Iraq war: The architects
A look at all the strategic planning in the lead up to the war on Iraq
By Francis Matthew
The attempts by President George W. Bush to justify the American-led invasion of Iraq followed so many wildly different reasons with no coherent link that the liveliest of conspiracy theories have flourished as the obvious political failure in Iraq has caused no pain to Bush and his neo-conservative allies who launched the war, like the companies with links to those same neo-conservatives that did very well out of the billions spent in Iraq.
In the aftermath of the terrible attack on the World Trade Centre on 9/11, the first reason given was that Saddam Hussain supported Al Qaida, although Saddam had been ruthless in suppressing Islamists. Then Bush and Blair used Saddam’s alleged plan to manufacture and prepare to use weapons of mass destruction.
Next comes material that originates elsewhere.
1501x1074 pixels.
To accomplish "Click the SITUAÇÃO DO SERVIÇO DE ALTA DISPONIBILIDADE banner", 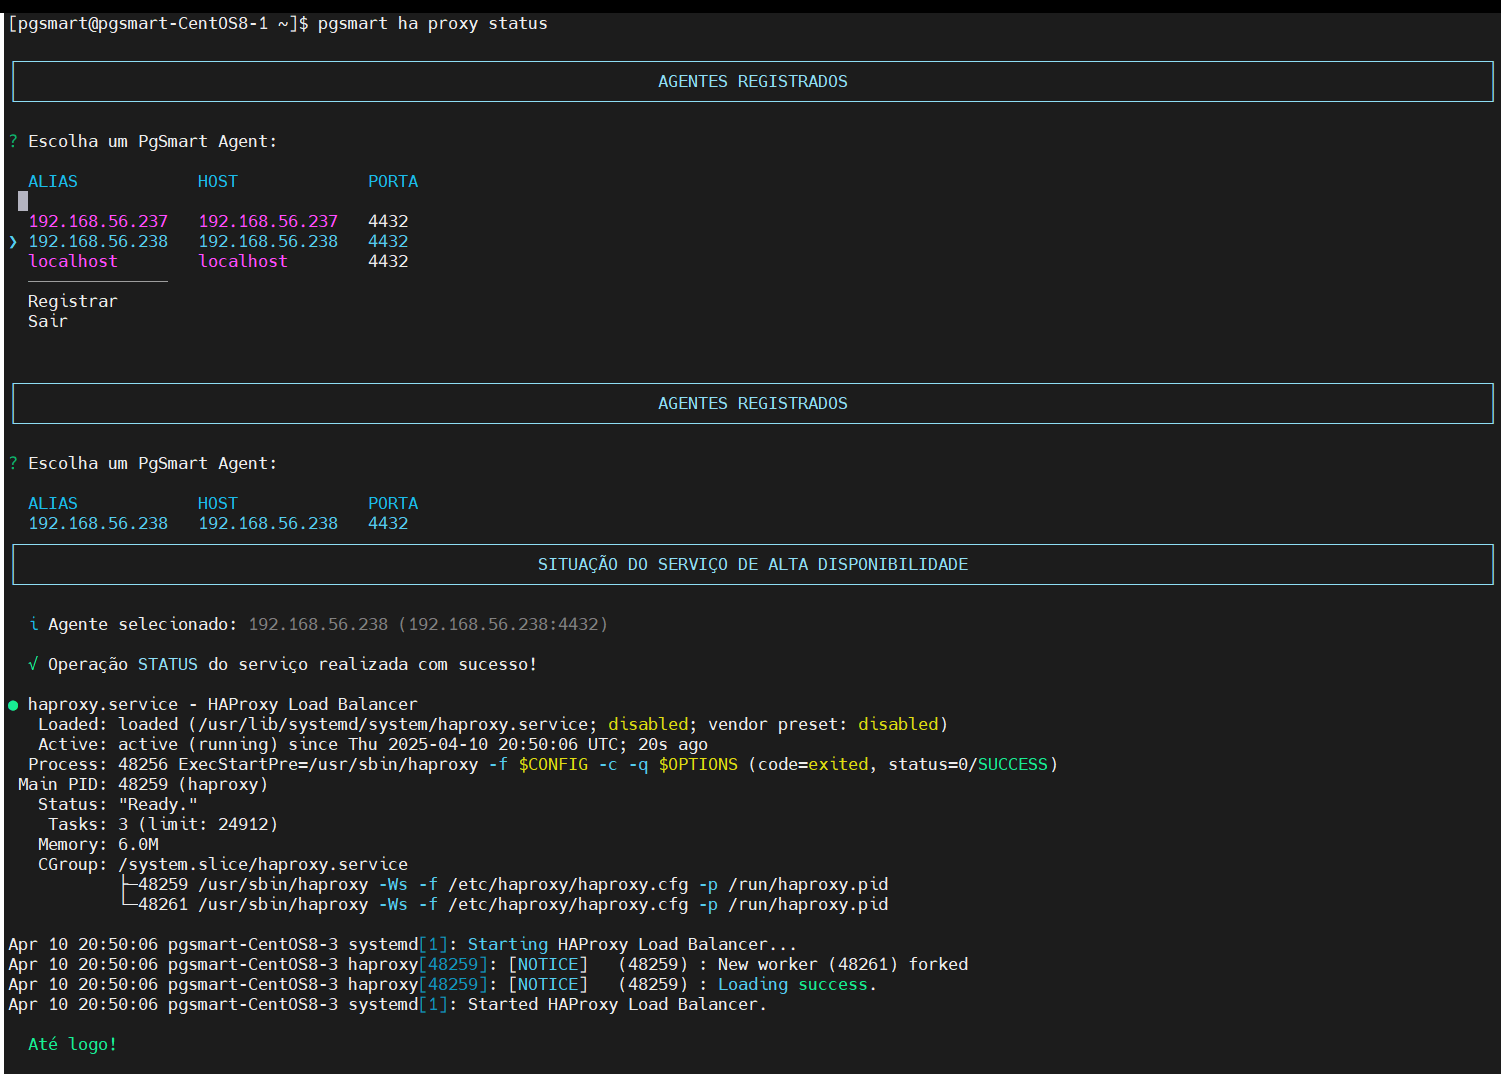I will pos(753,564).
When eventually this reason ran thin, since there was only very dubious evidence found to support it, Bush and Blair shifted their ground yet again, and first quoted Saddam’s terrible human rights record as worthy of triggering the invasion, and then moved on to the bizarre neo-conservative doctrine of seeking pre-emptive regime change in order to encourage a domino effect of democracy spreading all over the Middle East.
After 9/11
Bush came to power with the promise of a minimalist foreign policy, but was completely derailed by the terrorist attack of 9/11 which gave the neo-conservative network in his administration the perfect excuse to rewrite the book to suit their agenda.
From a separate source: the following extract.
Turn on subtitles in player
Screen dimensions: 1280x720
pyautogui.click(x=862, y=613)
Only a few weeks after the destruction of the Trade Centre, senior members of the administration were arguing that the target had to be Iraq. Secretary of Defence Donald Rumsfeld made this case only a few days after 9/11.
By January 2002, President Bush started to prepare for an invasion of Iraq, by referring to Iraq as a part of the Axis of Evil and saying that “the United States of America will not permit the world’s most dangerous regimes to threaten us with the world’s most destructive weapons”.
WMD
The longest-running justification for the invasion of Iraq was that Saddam had weapons of mass destruction that were a threat to the security of America and its allies. In 2002, the UN’s Security Council passed Resolution 1441 which called for Iraq to completely cooperate with UN weapon inspectors to verify that Iraq did not have weapons of mass destruction, which included nuclear weapons.
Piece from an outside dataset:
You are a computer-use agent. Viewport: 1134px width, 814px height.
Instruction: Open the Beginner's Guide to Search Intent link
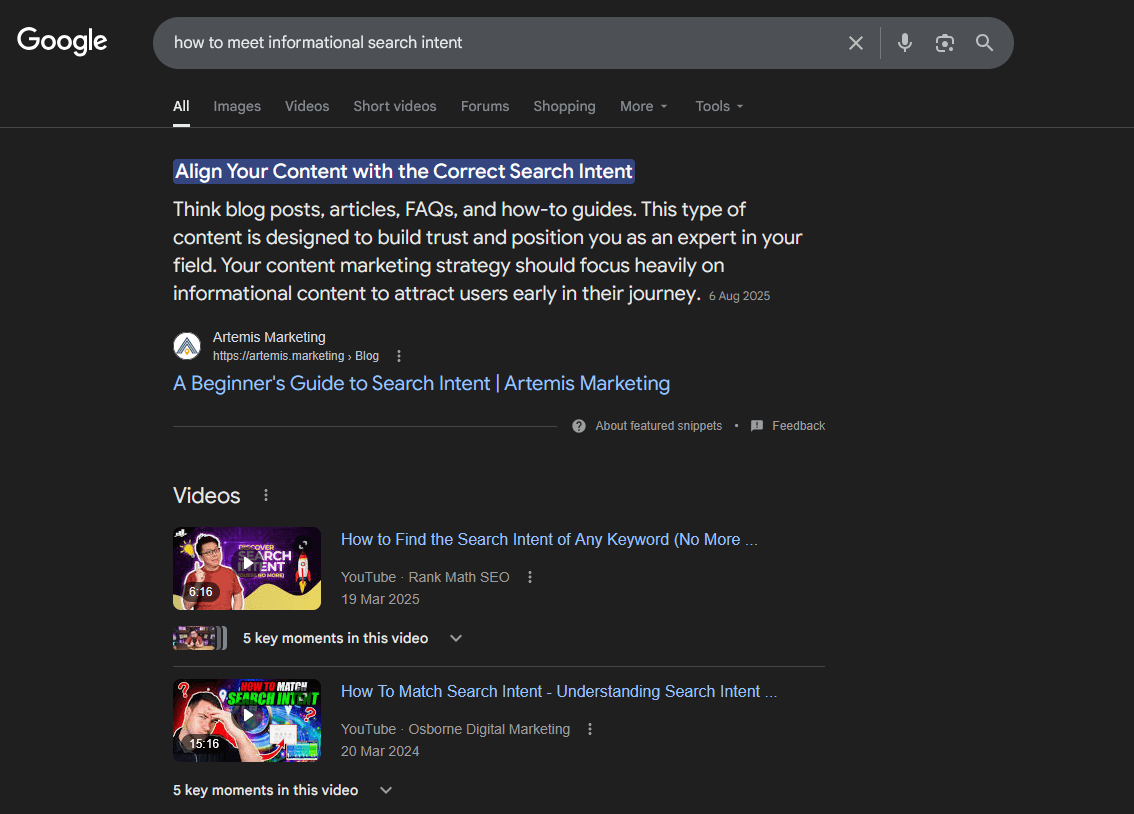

And both Bush and Blair used this resolution to the full, insisting that complete compliance by Saddam was vital, and that the only way they could stop going to war was if the UN’s Chief Weapons Inspector could assure them that Saddam had “fully and unconditionally disarmed, as required by Resolution 1441”. This never happened although Hans Blix insisted that he would get the clearance in a few months.
But Bush had his excuse and he said in October 2002 that “the stated policy of the United States is regime change… However, if [Saddam] were to meet all the conditions of the United Nations [Resolution 1441], the conditions that I have described very clearly in terms that everybody can understand, that in itself will signal the regime has changed.”
And Blair followed Bush unquestioningly. In September 2002 Blair said to the British Parliament that “regime change in Iraq would be a wonderful thing. But that is not the purpose of our action. Our purpose is to disarm Iraq of weapons of mass destruction.”
A low point was the hitherto respectable Secretary of State Colin Powell making the administration’s definitive presentation to the UN Security Council in February 2003 but unable to show any hard evidence of nuclear weapons, and using evidence that later was proved to be unreliable.
The fact was that there were no WMDs. After the invasion, the US led Iraq Survey Group reported that Iraq had ended its nuclear, chemical and biological programmes in 1991. It said that it was clear that Iraq had no active programmes at the time of the invasion, even if Survey Group did find some old equipment and degraded remnants of chemical weapons from before 1991.
US fooled its allies
But having had a quick military victory, the Bush administration compounded its intellectual bankruptcy by failing to have any plan for reconstruction, and its foolish policies triggered years of bitter civil war from which Iraq has never recovered.
This vacuum of policy was deliberately not made clear, even to the Americans’ closest allies. Some years later in 2007, Alistair Campbell, one of Tony Blair’s closest advisors all through the war, made the shocking statement in an interview with Gulf News that Blair’s government had no idea who was going to run Iraq once they had helped invade the country and topple the government.
“The lack of any plan for post invasion reconstruction is a fair criticism, which can be directed most directly at the Americans. In the build up there was a sense that we were dealing with the State Department plan for the aftermath. It became perfectly clear that once the aftermath began, that Rumsfeld and the Defence Department were very much in charge of it,” said Campbell.
“There were parts of the US and UK administration that believed that the troops were going to be greeted as conquering heroes, and everything was going to flow from that. The lesson to be drawn from the aftermath planning is that you should prepare for worst case scenarios rather than best case scenarios.”
If this astonishing admission had been made during the first year of the invasion, Blair would have had to resign. It was an admission that the British had followed the Americans into a war for which that they did not know the political end.